THERMAL STABILITY OF AN ADSORBED ARRAY OF CHARGES IN THE EINSTEIN APPROXIMATION

For an infinite hexagonal array of ions adsorbed on a conducting plane of infinite extent, the thermal fluctuation from strict lattice ordering in the neighborhood of a given adion is considered. The ions are imaged in the uniform, conducting adsorbent and are assumed to move freely in the plane; they thus arrange themselves in a perfect hexagonal array at absolute zero temperature.
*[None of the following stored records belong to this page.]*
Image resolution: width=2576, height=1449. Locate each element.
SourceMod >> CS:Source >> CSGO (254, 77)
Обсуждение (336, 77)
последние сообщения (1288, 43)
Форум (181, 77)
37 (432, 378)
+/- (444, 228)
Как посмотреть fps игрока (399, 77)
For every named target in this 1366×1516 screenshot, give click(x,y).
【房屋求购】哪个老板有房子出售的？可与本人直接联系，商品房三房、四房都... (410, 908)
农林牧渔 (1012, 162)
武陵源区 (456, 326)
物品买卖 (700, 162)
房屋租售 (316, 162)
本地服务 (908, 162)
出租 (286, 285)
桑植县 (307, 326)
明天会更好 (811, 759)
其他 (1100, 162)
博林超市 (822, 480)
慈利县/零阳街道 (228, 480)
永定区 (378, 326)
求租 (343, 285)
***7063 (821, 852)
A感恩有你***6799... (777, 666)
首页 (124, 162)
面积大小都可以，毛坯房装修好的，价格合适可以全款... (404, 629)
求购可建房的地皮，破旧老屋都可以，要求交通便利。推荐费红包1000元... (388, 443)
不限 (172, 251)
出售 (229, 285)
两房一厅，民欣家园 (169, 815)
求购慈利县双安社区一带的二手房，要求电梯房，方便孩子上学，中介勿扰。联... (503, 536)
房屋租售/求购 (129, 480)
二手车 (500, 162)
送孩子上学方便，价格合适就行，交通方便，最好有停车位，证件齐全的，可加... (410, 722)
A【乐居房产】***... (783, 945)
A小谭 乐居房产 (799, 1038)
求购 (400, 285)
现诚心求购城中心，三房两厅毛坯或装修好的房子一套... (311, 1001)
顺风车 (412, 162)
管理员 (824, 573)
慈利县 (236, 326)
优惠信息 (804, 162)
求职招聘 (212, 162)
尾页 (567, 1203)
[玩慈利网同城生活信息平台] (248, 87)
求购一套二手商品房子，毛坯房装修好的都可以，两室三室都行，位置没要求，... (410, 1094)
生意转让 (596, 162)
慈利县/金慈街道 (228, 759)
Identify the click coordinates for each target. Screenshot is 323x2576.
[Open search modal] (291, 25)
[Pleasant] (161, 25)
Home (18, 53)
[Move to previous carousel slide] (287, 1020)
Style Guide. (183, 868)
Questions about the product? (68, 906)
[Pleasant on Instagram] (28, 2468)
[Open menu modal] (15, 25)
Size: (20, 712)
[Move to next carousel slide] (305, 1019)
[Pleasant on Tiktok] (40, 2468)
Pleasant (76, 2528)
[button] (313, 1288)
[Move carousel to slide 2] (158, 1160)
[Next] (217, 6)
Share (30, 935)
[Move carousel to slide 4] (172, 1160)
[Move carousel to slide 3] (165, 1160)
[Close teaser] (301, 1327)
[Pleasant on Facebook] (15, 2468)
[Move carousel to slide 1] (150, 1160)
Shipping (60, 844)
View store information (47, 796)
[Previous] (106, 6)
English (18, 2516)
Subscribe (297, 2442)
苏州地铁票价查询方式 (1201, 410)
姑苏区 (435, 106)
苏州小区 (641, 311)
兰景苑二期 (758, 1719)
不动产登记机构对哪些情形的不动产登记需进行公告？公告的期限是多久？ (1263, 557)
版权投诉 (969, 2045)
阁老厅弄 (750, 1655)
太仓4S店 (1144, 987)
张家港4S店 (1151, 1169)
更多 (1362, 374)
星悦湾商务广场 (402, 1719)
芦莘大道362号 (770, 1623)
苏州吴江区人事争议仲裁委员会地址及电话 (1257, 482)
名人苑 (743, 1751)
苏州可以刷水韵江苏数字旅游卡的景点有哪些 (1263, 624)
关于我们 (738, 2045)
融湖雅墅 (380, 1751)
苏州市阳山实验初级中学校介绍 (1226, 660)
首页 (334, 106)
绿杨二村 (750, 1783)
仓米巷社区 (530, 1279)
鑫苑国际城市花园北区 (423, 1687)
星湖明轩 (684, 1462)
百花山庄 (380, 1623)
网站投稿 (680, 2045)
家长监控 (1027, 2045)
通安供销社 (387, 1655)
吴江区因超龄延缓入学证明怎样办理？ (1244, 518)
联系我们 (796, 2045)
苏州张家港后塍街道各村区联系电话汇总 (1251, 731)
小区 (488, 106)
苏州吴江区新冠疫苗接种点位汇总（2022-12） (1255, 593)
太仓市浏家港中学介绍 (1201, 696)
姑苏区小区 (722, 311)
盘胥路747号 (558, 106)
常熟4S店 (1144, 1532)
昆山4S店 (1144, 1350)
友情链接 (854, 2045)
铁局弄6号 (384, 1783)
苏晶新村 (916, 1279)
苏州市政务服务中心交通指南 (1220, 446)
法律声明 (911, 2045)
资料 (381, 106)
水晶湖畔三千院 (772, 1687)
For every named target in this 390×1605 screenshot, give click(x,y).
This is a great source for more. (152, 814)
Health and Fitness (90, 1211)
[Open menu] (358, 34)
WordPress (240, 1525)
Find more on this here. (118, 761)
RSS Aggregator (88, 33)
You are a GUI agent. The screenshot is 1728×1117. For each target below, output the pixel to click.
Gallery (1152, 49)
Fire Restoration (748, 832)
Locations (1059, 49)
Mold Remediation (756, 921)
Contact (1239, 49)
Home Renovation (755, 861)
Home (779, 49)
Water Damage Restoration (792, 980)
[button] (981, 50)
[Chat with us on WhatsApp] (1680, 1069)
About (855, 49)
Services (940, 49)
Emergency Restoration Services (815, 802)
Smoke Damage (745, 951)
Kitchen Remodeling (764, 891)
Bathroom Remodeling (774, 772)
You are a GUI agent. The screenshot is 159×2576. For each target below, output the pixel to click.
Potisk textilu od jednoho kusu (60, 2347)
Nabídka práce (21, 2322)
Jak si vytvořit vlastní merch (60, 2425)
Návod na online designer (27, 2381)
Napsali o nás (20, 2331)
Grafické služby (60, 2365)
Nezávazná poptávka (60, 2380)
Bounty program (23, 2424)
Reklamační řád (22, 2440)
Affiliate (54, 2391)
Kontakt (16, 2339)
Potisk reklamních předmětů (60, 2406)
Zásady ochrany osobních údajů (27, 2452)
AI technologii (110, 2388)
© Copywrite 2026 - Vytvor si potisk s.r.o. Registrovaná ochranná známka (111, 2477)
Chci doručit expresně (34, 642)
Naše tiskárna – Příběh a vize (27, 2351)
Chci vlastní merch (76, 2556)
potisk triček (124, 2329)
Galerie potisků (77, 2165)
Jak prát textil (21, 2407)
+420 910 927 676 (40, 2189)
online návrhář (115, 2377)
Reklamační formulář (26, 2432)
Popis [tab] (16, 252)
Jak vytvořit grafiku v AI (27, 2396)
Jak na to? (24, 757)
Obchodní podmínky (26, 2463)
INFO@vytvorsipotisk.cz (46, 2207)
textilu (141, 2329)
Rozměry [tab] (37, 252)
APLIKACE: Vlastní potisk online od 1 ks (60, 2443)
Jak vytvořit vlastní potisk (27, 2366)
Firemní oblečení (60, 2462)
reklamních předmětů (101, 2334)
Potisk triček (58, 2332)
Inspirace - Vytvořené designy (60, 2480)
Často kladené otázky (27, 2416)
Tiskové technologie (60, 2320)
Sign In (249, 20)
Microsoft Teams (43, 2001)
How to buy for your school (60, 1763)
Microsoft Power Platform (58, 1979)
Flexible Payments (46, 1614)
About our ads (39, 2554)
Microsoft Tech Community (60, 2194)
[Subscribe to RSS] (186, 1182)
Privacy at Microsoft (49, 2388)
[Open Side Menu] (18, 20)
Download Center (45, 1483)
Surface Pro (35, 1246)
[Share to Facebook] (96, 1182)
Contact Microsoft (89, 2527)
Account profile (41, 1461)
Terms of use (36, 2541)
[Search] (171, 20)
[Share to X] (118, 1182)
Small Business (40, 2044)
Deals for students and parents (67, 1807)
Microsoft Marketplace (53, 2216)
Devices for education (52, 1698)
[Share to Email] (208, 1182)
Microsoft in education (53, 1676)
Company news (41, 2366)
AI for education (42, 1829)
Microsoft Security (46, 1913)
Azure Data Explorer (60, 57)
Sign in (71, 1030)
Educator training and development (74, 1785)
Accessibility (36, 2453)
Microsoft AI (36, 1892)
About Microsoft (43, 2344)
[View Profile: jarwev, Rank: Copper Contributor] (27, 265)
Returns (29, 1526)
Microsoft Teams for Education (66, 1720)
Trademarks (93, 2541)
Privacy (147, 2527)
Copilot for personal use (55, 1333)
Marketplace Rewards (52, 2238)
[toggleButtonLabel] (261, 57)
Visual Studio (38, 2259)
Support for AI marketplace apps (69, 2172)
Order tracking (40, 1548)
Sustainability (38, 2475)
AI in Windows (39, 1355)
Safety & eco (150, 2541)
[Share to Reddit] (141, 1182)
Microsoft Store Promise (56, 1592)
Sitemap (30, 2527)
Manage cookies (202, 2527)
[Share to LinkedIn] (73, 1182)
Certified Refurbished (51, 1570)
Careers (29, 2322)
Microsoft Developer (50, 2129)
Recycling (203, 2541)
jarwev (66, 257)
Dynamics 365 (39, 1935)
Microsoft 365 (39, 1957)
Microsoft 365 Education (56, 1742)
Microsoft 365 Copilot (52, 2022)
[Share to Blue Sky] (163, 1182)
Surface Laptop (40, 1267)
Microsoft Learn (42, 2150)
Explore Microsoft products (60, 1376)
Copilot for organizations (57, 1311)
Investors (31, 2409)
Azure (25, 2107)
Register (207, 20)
By use of the accurate planar potential seen by one adion moving in the field arising from an infinite number of fixed hexagonally arrayed surrounding ions, the root-mean-square (r.m.s.) amplitude of planar vibration of the ion relative to its neighbors is approximately determined for several values of nearest neighbor distances between ions, r1. On the basis of these results, we find, for example, that for a distance, β, between the center of charge of an ion and the imaging plane of 3 Å, an ionic valence zv of unity, and an effective dielectric constant of ε, a hexagonal array with r1 = 15 Å is stable up to a temperature, T0, of approximately 1760/ε°K while one with r1 = 21 Å is stable up to about 760/ε°K. Results apply to adsorption from either a gas or liquid phase and, as well, to an array of real dipoles adsorbed on a nonconducting surface. The appropriate values for ε are of the order of 2 and 6, respectively, for adsorption from gas or from aqueous electrolytes. For various r1's, explicit expressions for T0 are obtained which depend on ε, β, and zv.